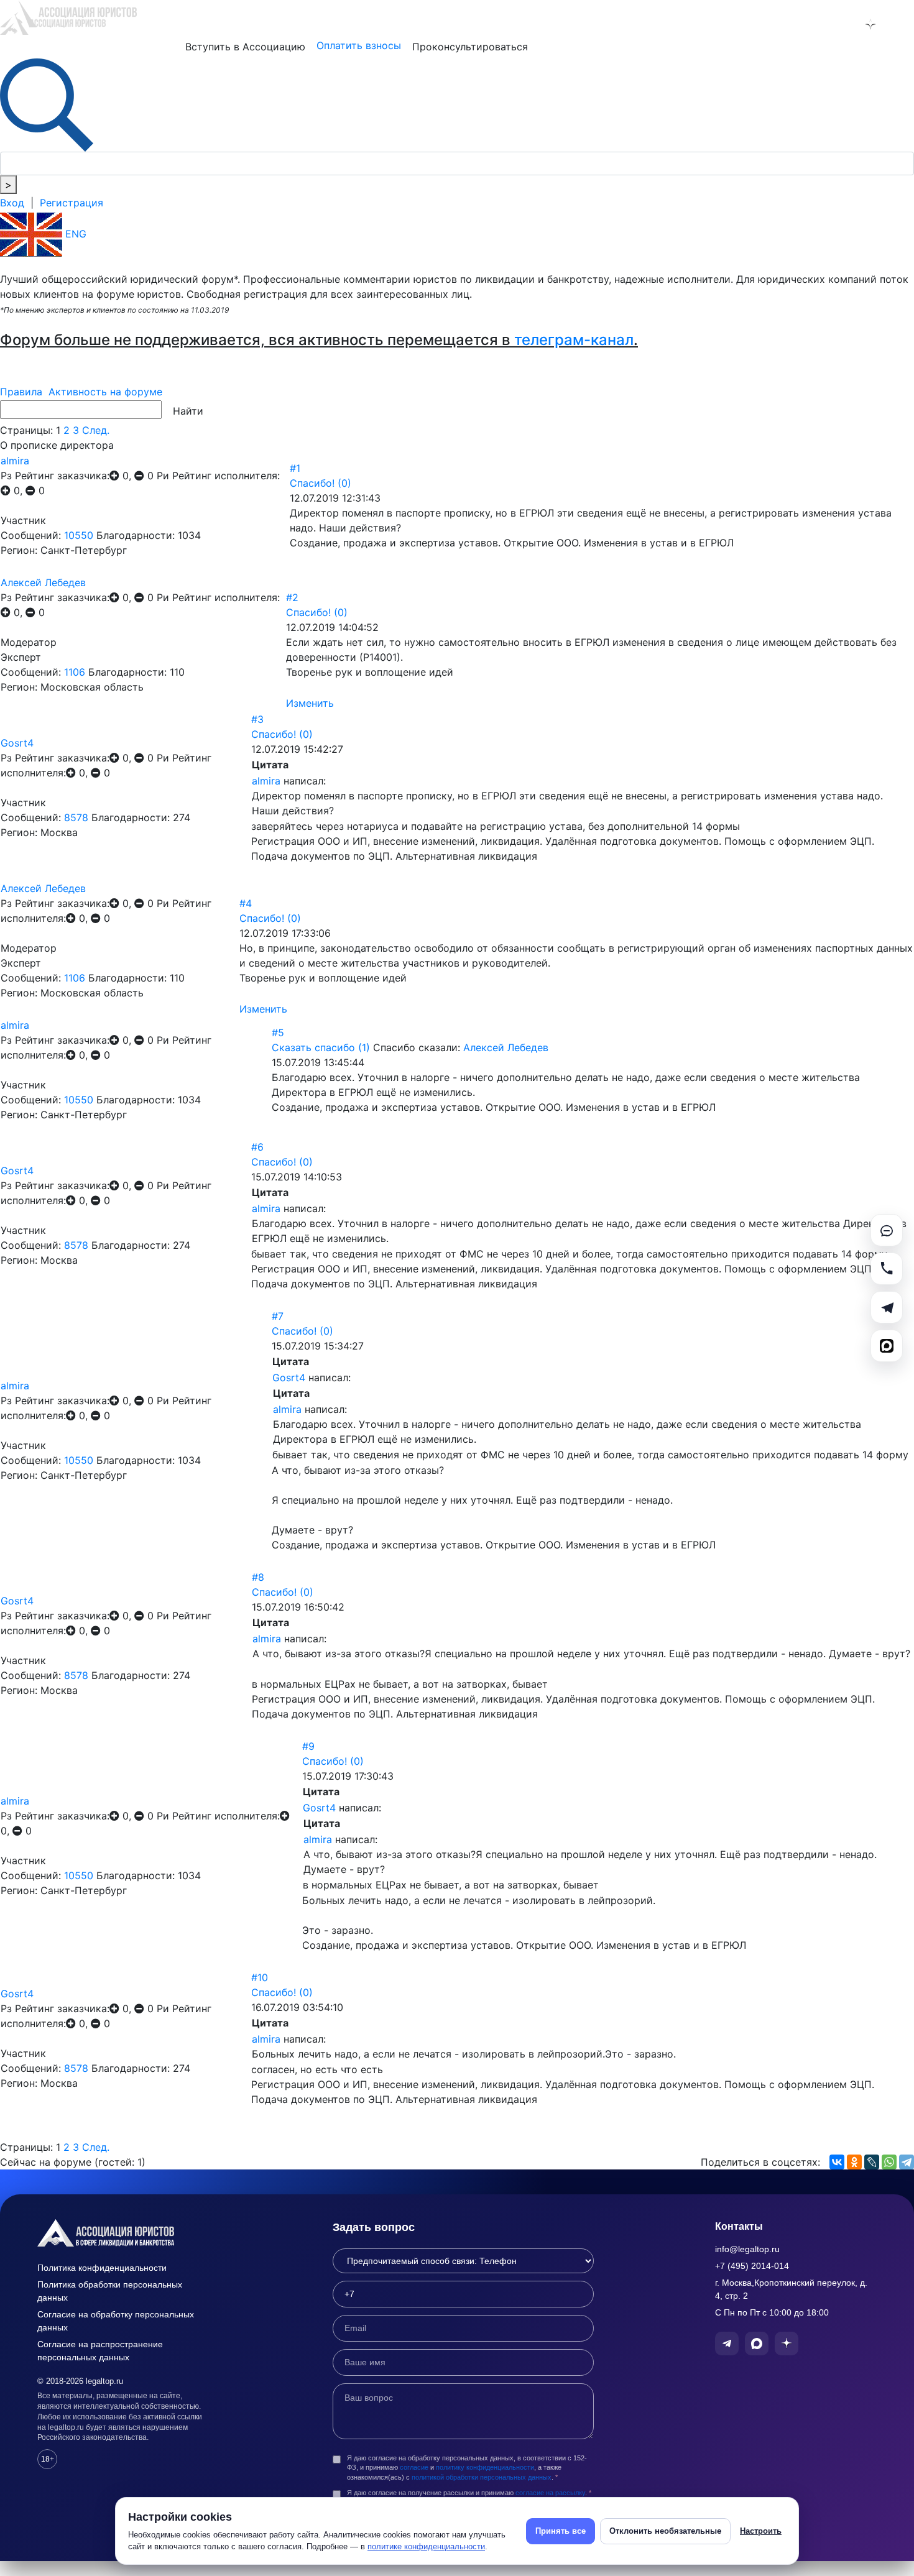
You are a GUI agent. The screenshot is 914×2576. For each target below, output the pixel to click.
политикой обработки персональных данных (482, 2477)
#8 (258, 1577)
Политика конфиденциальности (102, 2268)
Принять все (560, 2531)
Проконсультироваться (470, 46)
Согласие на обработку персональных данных (115, 2320)
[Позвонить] (886, 1269)
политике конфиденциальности (426, 2546)
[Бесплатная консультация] (886, 1230)
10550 (78, 535)
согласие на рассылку (550, 2492)
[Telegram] (906, 2162)
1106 (74, 672)
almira (15, 460)
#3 (257, 719)
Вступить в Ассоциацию (245, 46)
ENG (74, 234)
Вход (12, 202)
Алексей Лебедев (43, 582)
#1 (295, 468)
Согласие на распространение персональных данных (100, 2350)
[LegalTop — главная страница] (124, 2233)
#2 (292, 597)
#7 (278, 1316)
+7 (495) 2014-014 (752, 2266)
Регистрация (71, 202)
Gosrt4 (17, 743)
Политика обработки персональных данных (109, 2290)
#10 (259, 1977)
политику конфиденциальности (485, 2467)
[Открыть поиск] (46, 104)
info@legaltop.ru (747, 2249)
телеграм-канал (574, 340)
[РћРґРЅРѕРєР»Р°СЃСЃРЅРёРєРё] (854, 2162)
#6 (257, 1147)
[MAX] (886, 1346)
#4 (245, 903)
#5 (278, 1032)
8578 (76, 817)
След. (95, 430)
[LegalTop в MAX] (838, 24)
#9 (308, 1746)
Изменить (310, 703)
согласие (414, 2467)
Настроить (761, 2531)
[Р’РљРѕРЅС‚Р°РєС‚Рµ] (836, 2162)
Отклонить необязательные (665, 2531)
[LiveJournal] (871, 2162)
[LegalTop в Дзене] (870, 24)
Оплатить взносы (358, 45)
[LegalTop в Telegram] (806, 24)
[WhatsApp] (889, 2162)
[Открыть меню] (902, 24)
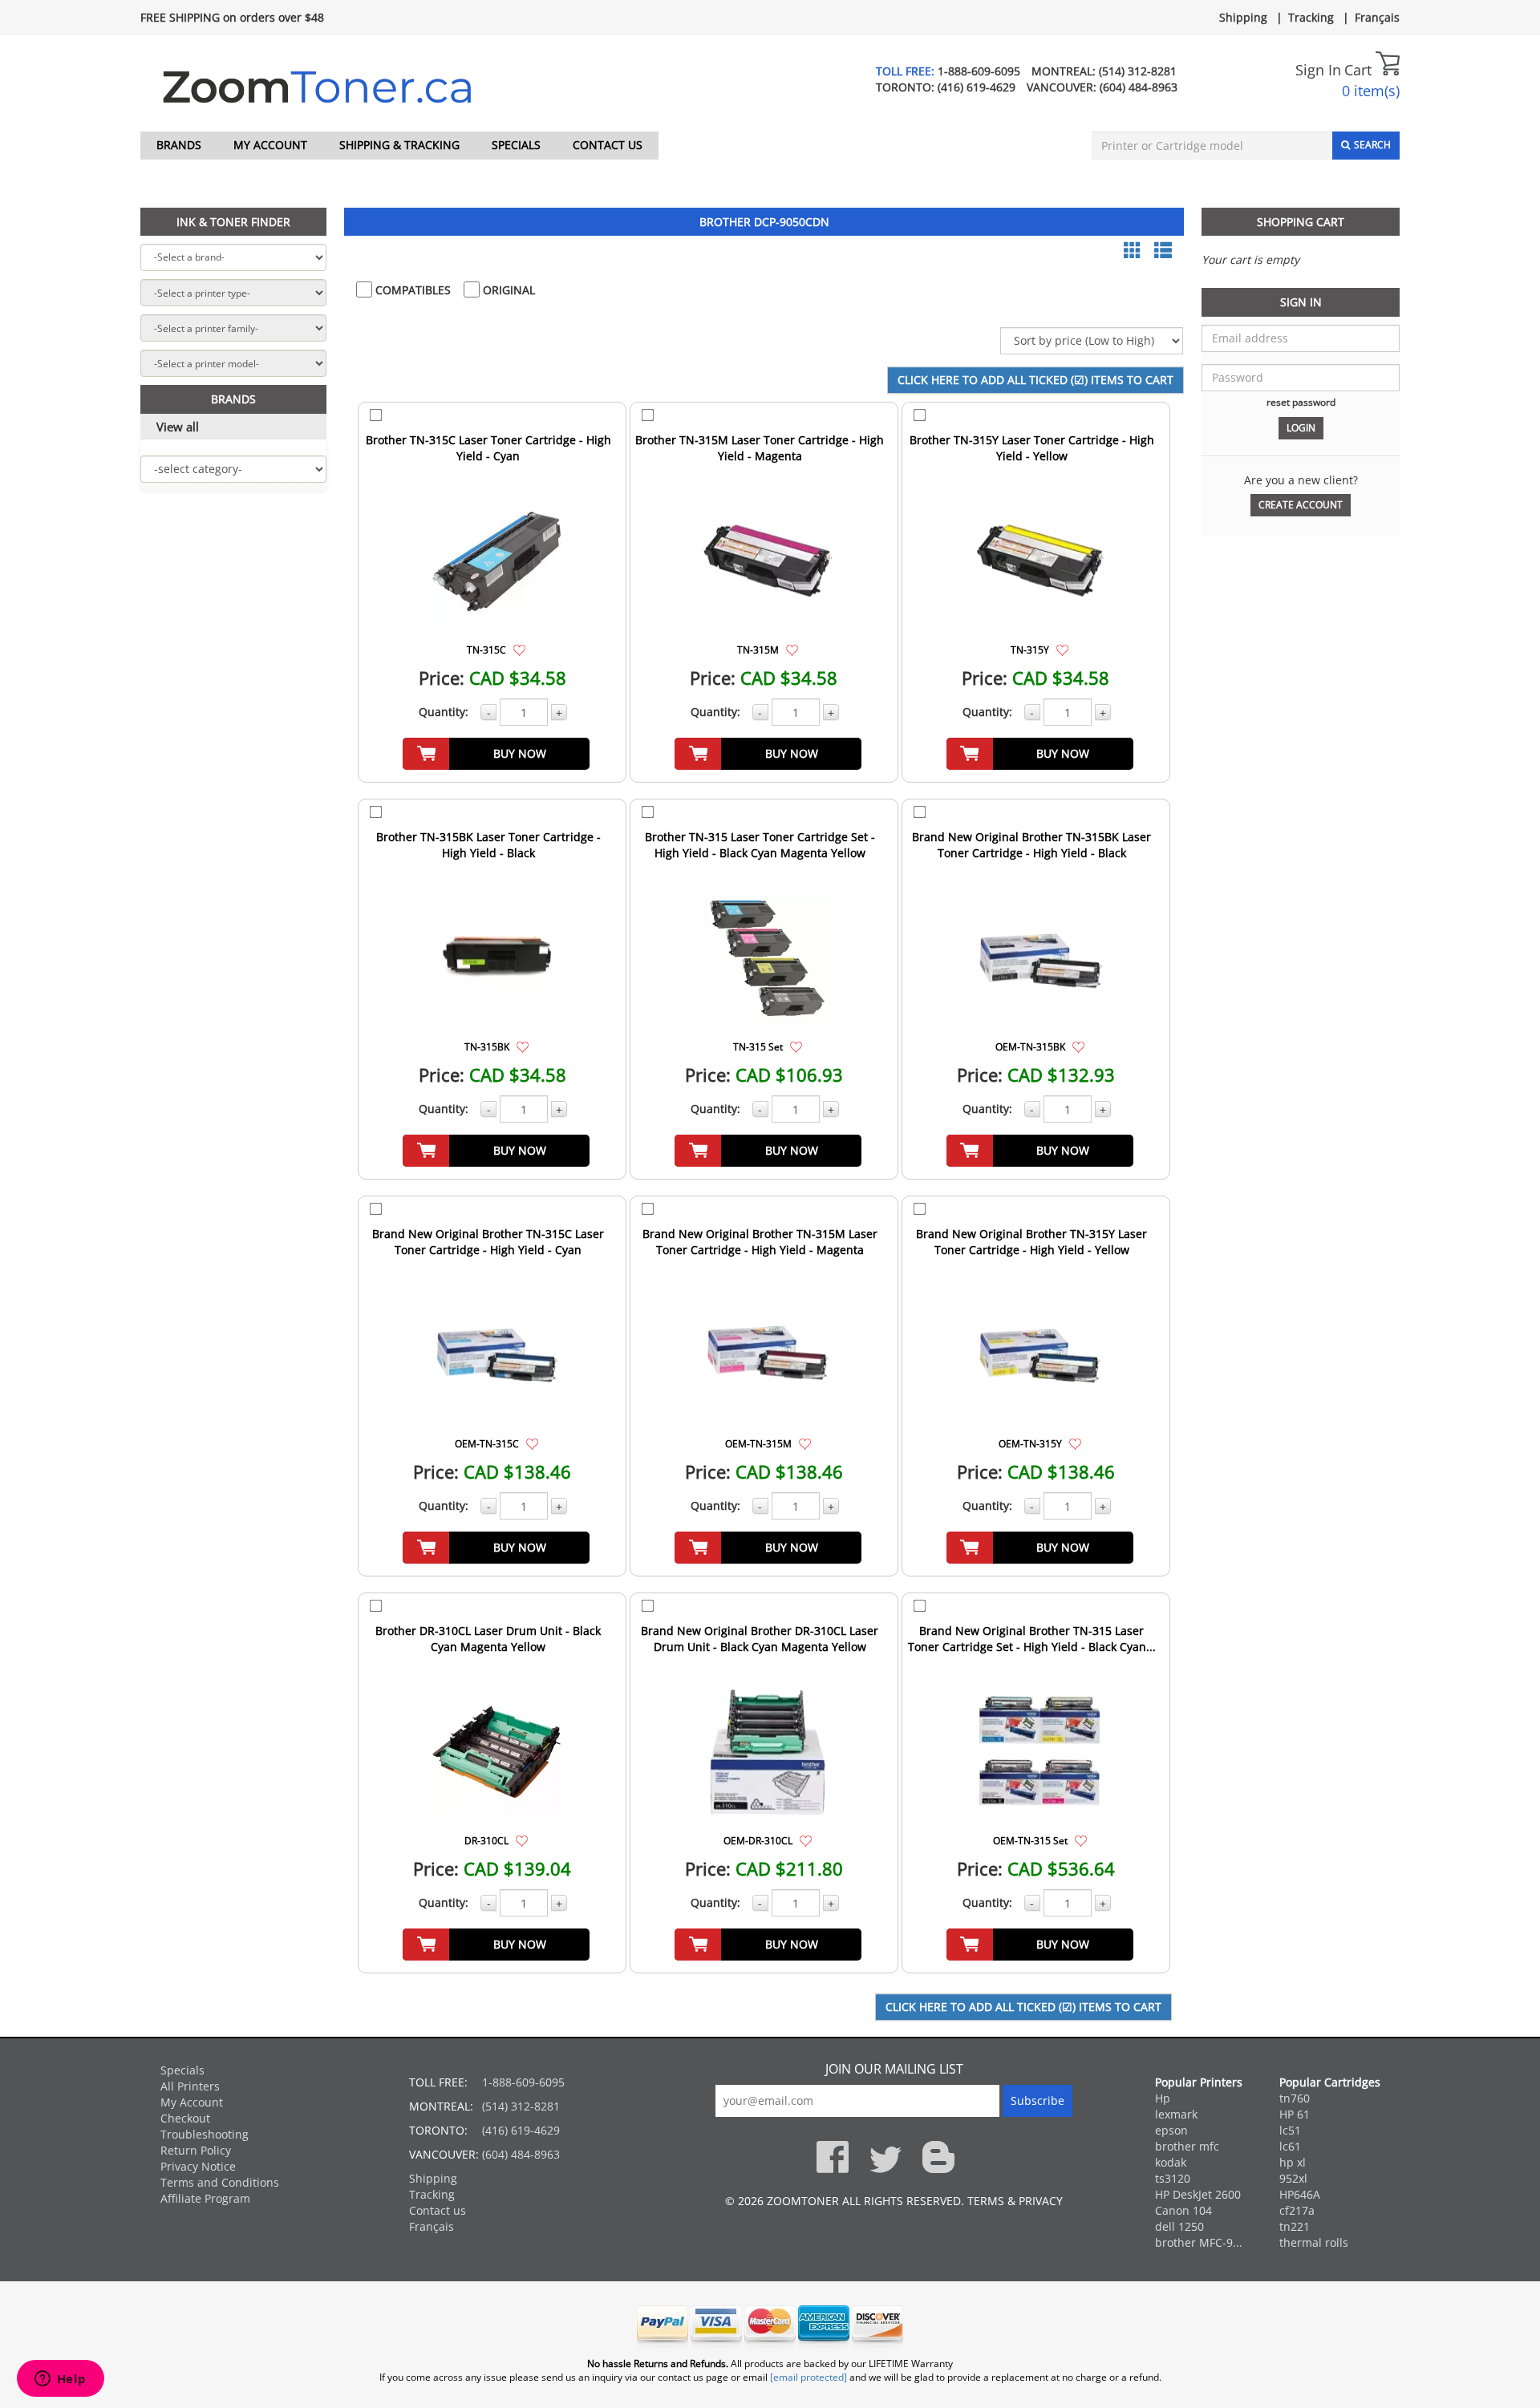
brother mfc (1187, 2146)
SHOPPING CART (1300, 221)
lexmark (1176, 2114)
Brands (178, 144)
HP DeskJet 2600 (1198, 2194)
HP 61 (1294, 2114)
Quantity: (443, 711)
▬▬▬▬▬▬
PROBLEM TO SOLVE: Your answer must be only the lines from the one that holds "[Открыть поиск] (46, 104)" to the end of the listing, each restated word for word, with both ends kept and pictures left out.

TASK OUTPUT:
[Открыть поиск] (46, 104)
info@legaltop.ru (747, 2249)
телеграм-канал (574, 340)
[РћРґРЅРѕРєР»Р°СЃСЃРЅРёРєРё] (854, 2162)
#6 (257, 1147)
[MAX] (886, 1346)
#4 (245, 903)
#5 (278, 1032)
8578 (76, 817)
След. (95, 430)
[LegalTop в MAX] (838, 24)
#9 (308, 1746)
Изменить (310, 703)
согласие (414, 2467)
Настроить (761, 2531)
[Р’РљРѕРЅС‚Р°РєС‚Рµ] (836, 2162)
Отклонить необязательные (665, 2531)
[LiveJournal] (871, 2162)
[LegalTop в Дзене] (870, 24)
Оплатить взносы (358, 45)
[LegalTop в Telegram] (806, 24)
[WhatsApp] (889, 2162)
[Открыть меню] (902, 24)
brother mfc (1187, 2146)
SHOPPING CART (1300, 221)
lexmark (1176, 2114)
Brands (178, 144)
HP DeskJet 2600 (1198, 2194)
HP 61 (1294, 2114)
Quantity: (443, 711)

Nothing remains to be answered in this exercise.